_Stated task:_ Change every "The width and height of the screenshot is" in the entries below to "The screenshot size is" and reproduce the entries with nothing else altered.

_Listed entries:_

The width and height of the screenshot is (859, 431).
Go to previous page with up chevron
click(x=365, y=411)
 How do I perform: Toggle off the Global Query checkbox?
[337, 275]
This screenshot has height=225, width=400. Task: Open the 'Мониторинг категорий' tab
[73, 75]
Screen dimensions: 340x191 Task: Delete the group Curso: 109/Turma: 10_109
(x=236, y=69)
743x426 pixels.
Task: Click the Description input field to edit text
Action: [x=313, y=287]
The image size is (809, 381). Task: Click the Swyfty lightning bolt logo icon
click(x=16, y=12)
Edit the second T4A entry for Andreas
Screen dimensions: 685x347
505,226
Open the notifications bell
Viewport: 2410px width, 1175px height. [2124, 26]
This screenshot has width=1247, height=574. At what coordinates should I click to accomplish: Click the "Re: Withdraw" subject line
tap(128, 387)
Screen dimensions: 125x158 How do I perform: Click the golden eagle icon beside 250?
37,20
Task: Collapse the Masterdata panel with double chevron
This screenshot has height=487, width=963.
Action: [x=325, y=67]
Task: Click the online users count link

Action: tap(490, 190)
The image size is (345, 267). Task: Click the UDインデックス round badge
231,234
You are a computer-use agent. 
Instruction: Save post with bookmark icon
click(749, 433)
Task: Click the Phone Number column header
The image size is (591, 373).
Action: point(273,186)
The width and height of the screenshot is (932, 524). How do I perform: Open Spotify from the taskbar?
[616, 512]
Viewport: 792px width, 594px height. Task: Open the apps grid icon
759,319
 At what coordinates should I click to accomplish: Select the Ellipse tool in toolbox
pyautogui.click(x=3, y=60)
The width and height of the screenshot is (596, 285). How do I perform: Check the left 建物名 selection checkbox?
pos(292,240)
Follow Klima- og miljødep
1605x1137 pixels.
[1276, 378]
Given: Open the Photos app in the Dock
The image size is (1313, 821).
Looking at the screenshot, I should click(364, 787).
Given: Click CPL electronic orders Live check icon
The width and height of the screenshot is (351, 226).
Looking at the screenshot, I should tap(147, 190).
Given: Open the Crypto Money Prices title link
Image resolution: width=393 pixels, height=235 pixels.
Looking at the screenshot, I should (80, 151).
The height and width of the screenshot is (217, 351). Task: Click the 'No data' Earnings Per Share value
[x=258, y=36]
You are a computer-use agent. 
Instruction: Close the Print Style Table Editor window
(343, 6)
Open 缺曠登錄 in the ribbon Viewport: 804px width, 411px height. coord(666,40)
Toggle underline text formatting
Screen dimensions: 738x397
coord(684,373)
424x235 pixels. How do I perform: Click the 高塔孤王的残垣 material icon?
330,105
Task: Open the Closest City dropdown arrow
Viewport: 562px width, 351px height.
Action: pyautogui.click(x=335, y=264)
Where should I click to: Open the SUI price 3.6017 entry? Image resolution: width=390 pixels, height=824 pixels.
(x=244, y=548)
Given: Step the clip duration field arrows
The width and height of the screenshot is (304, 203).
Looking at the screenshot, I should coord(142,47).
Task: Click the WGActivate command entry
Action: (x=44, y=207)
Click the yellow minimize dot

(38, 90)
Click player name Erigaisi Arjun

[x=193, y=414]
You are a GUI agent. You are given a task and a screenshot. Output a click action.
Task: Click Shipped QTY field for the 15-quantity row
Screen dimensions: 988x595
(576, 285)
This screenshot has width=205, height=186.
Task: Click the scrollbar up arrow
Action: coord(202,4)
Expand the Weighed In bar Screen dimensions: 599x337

_Full solution:_
The screenshot size is (859, 431).
Go to previous page with up chevron
click(x=365, y=411)
 How do I perform: Toggle off the Global Query checkbox?
[337, 275]
This screenshot has height=225, width=400. Task: Open the 'Мониторинг категорий' tab
[73, 75]
Screen dimensions: 340x191 Task: Delete the group Curso: 109/Turma: 10_109
(x=236, y=69)
743x426 pixels.
Task: Click the Description input field to edit text
Action: [x=313, y=287]
The image size is (809, 381). Task: Click the Swyfty lightning bolt logo icon
click(x=16, y=12)
Edit the second T4A entry for Andreas
Screen dimensions: 685x347
505,226
Open the notifications bell
Viewport: 2410px width, 1175px height. [2124, 26]
This screenshot has width=1247, height=574. At what coordinates should I click to accomplish: Click the "Re: Withdraw" subject line
tap(128, 387)
Screen dimensions: 125x158 How do I perform: Click the golden eagle icon beside 250?
37,20
Task: Collapse the Masterdata panel with double chevron
This screenshot has height=487, width=963.
Action: [x=325, y=67]
Task: Click the online users count link

Action: tap(490, 190)
The image size is (345, 267). Task: Click the UDインデックス round badge
231,234
You are a computer-use agent. 
Instruction: Save post with bookmark icon
click(749, 433)
Task: Click the Phone Number column header
The image size is (591, 373).
Action: point(273,186)
The screenshot size is (932, 524). How do I perform: Open Spotify from the taskbar?
[616, 512]
Viewport: 792px width, 594px height. Task: Open the apps grid icon
759,319
 At what coordinates should I click to accomplish: Select the Ellipse tool in toolbox
pyautogui.click(x=3, y=60)
The screenshot size is (596, 285). How do I perform: Check the left 建物名 selection checkbox?
pos(292,240)
Follow Klima- og miljødep
1605x1137 pixels.
[1276, 378]
Given: Open the Photos app in the Dock
The image size is (1313, 821).
Looking at the screenshot, I should click(364, 787).
Given: Click CPL electronic orders Live check icon
The screenshot size is (351, 226).
Looking at the screenshot, I should tap(147, 190).
Given: Open the Crypto Money Prices title link
Image resolution: width=393 pixels, height=235 pixels.
Looking at the screenshot, I should (80, 151).
The height and width of the screenshot is (217, 351). Task: Click the 'No data' Earnings Per Share value
[x=258, y=36]
You are a computer-use agent. 
Instruction: Close the Print Style Table Editor window
(343, 6)
Open 缺曠登錄 in the ribbon Viewport: 804px width, 411px height. coord(666,40)
Toggle underline text formatting
Screen dimensions: 738x397
coord(684,373)
424x235 pixels. How do I perform: Click the 高塔孤王的残垣 material icon?
330,105
Task: Open the Closest City dropdown arrow
Viewport: 562px width, 351px height.
Action: pyautogui.click(x=335, y=264)
Where should I click to: Open the SUI price 3.6017 entry? Image resolution: width=390 pixels, height=824 pixels.
(x=244, y=548)
Given: Step the clip duration field arrows
The screenshot size is (304, 203).
Looking at the screenshot, I should coord(142,47).
Task: Click the WGActivate command entry
Action: (x=44, y=207)
Click the yellow minimize dot

(38, 90)
Click player name Erigaisi Arjun

[x=193, y=414]
You are a GUI agent. You are given a task and a screenshot. Output a click action.
Task: Click Shipped QTY field for the 15-quantity row
Screen dimensions: 988x595
(576, 285)
This screenshot has width=205, height=186.
Task: Click the scrollbar up arrow
Action: coord(202,4)
Expand the Weighed In bar Screen dimensions: 599x337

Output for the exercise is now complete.